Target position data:

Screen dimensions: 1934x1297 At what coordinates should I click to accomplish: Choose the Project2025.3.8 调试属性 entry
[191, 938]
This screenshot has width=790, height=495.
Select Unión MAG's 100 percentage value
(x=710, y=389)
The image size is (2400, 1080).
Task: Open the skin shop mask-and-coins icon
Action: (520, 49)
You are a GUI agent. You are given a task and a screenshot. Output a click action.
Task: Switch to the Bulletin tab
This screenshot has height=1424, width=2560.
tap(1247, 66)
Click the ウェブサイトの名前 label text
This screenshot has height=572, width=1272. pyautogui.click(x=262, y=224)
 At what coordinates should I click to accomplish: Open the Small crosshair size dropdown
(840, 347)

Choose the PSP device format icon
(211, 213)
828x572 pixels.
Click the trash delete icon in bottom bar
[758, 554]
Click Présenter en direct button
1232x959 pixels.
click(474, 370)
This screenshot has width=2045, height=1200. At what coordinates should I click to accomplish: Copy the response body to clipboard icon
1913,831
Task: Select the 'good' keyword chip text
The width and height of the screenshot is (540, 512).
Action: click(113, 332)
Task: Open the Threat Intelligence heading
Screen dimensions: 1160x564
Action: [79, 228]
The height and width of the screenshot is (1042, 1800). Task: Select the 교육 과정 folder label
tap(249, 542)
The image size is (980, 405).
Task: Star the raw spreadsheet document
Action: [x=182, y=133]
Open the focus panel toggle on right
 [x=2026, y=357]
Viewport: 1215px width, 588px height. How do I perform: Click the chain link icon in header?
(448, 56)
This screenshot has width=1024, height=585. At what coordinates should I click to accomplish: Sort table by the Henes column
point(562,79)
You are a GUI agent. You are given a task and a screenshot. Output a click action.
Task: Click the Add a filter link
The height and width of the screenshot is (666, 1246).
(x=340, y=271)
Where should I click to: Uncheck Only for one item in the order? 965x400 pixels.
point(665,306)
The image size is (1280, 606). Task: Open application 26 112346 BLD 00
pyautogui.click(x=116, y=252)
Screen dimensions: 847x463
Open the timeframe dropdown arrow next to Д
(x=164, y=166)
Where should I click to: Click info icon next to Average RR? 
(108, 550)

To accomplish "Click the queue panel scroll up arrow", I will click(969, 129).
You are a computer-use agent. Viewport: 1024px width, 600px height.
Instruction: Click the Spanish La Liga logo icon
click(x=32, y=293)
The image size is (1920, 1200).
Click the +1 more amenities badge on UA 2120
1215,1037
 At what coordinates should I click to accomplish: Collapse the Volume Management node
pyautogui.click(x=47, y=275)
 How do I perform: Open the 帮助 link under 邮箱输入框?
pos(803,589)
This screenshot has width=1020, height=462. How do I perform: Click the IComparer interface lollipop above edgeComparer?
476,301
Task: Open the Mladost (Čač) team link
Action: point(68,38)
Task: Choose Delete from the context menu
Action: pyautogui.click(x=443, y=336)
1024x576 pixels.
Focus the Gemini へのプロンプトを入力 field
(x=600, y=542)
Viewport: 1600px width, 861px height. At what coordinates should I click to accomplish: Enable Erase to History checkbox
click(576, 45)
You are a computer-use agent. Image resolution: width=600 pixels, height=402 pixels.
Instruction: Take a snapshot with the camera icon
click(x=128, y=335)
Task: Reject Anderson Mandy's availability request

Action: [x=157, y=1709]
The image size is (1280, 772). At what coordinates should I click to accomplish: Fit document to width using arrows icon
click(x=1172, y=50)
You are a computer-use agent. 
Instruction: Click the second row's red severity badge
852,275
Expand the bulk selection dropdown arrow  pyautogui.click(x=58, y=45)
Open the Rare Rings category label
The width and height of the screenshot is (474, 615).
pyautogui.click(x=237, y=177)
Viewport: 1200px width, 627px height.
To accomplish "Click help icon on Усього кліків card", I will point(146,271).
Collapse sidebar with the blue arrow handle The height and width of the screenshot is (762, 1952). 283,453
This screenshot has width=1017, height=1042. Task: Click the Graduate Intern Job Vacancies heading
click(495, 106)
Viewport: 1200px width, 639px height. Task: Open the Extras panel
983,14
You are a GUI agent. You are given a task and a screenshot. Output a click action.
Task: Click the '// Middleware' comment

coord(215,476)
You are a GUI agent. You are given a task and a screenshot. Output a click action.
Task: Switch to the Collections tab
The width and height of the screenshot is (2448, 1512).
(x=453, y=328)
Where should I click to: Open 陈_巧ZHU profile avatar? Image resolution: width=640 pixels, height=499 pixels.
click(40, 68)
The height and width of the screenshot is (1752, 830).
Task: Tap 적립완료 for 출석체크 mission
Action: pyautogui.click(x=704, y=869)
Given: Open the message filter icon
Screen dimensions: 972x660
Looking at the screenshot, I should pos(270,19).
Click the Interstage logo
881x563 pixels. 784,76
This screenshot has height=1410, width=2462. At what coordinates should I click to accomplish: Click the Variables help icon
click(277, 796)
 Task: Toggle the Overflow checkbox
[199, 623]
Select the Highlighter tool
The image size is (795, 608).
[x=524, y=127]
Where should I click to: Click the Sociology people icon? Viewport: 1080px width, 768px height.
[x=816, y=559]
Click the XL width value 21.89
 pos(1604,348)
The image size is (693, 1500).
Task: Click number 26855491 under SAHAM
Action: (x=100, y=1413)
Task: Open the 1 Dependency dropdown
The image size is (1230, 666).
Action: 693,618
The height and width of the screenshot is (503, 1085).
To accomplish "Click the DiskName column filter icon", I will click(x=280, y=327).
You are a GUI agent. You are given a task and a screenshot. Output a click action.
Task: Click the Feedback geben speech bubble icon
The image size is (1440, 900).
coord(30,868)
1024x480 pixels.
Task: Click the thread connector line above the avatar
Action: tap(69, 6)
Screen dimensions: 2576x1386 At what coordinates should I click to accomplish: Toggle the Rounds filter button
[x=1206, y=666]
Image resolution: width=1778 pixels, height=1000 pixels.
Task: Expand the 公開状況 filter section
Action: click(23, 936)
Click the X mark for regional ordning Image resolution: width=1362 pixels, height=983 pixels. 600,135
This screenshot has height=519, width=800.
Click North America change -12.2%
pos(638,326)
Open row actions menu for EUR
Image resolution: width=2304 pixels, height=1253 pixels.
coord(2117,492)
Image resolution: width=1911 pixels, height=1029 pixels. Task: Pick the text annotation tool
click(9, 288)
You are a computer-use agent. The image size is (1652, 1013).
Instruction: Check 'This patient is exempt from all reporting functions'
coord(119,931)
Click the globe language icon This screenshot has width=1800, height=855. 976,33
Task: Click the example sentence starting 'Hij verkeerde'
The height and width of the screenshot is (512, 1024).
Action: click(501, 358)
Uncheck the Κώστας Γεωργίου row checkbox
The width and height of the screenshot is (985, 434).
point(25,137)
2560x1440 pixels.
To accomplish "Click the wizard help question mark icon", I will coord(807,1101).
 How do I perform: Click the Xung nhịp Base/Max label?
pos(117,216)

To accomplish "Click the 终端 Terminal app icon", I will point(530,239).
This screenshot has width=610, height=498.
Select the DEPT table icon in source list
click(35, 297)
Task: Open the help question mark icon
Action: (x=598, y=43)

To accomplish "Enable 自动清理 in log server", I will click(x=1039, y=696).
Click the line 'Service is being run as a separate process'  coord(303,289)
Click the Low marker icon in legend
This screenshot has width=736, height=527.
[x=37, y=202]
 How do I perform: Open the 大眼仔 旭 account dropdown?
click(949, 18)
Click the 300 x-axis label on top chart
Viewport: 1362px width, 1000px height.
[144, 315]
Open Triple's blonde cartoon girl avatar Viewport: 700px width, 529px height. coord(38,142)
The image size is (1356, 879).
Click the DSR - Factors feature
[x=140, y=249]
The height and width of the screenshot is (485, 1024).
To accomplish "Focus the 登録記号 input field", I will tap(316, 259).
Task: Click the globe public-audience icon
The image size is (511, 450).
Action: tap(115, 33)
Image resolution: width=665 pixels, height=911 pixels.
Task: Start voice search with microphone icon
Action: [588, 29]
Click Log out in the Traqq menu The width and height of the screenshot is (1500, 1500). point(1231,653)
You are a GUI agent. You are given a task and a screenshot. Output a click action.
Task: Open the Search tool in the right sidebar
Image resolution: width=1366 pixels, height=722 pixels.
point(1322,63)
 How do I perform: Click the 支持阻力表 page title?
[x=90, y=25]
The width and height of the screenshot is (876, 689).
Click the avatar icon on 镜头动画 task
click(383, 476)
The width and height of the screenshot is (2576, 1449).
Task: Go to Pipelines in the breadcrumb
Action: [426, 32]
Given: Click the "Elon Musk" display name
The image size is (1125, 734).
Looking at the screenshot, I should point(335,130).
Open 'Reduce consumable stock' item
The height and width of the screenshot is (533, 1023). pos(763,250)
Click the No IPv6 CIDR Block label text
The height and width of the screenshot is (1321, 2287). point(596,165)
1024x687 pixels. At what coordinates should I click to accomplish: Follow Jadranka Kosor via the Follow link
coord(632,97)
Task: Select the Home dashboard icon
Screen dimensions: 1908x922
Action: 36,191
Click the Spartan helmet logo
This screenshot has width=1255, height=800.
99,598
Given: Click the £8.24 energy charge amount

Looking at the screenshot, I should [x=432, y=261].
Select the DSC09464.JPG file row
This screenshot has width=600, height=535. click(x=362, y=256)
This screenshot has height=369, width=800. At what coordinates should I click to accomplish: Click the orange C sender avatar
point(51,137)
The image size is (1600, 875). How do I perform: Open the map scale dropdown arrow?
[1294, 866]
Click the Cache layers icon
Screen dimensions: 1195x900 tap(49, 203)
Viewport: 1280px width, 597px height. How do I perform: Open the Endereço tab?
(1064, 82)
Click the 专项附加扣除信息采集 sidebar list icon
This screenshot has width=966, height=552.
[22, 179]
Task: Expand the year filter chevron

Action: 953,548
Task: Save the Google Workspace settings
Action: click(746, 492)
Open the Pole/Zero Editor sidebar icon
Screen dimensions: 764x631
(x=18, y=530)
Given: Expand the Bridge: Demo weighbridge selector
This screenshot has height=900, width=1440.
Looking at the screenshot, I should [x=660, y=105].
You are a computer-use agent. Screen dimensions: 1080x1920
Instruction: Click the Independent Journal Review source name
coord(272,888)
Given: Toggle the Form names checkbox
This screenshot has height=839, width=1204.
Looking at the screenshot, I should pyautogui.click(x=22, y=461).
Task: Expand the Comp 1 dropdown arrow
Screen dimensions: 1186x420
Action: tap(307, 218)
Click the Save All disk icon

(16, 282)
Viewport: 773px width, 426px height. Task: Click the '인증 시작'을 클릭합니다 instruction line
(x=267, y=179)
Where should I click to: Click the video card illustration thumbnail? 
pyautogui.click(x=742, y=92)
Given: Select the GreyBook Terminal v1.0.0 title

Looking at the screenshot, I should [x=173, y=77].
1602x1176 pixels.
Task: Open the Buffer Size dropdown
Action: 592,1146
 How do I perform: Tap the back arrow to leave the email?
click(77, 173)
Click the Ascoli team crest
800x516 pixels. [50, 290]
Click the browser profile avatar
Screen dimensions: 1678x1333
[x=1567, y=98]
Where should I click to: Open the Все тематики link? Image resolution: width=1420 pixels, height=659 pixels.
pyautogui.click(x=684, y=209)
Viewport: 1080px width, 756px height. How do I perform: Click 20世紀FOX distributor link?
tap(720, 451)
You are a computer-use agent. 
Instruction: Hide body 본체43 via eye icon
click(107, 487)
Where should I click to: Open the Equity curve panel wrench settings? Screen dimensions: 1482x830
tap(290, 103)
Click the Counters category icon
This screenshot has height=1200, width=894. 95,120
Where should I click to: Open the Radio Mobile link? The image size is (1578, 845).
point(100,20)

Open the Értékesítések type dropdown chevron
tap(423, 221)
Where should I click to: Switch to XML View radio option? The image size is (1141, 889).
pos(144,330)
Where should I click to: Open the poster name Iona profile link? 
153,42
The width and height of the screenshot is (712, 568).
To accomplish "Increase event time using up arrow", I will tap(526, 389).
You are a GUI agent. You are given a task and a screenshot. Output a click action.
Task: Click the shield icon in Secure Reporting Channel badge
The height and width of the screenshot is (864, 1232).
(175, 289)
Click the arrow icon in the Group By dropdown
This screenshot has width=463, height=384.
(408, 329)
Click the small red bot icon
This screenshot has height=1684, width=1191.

- **CHALLENGE**
Please count the lines of the data above that contain the string "will" and give only that number.

- **FULL ANSWER**
8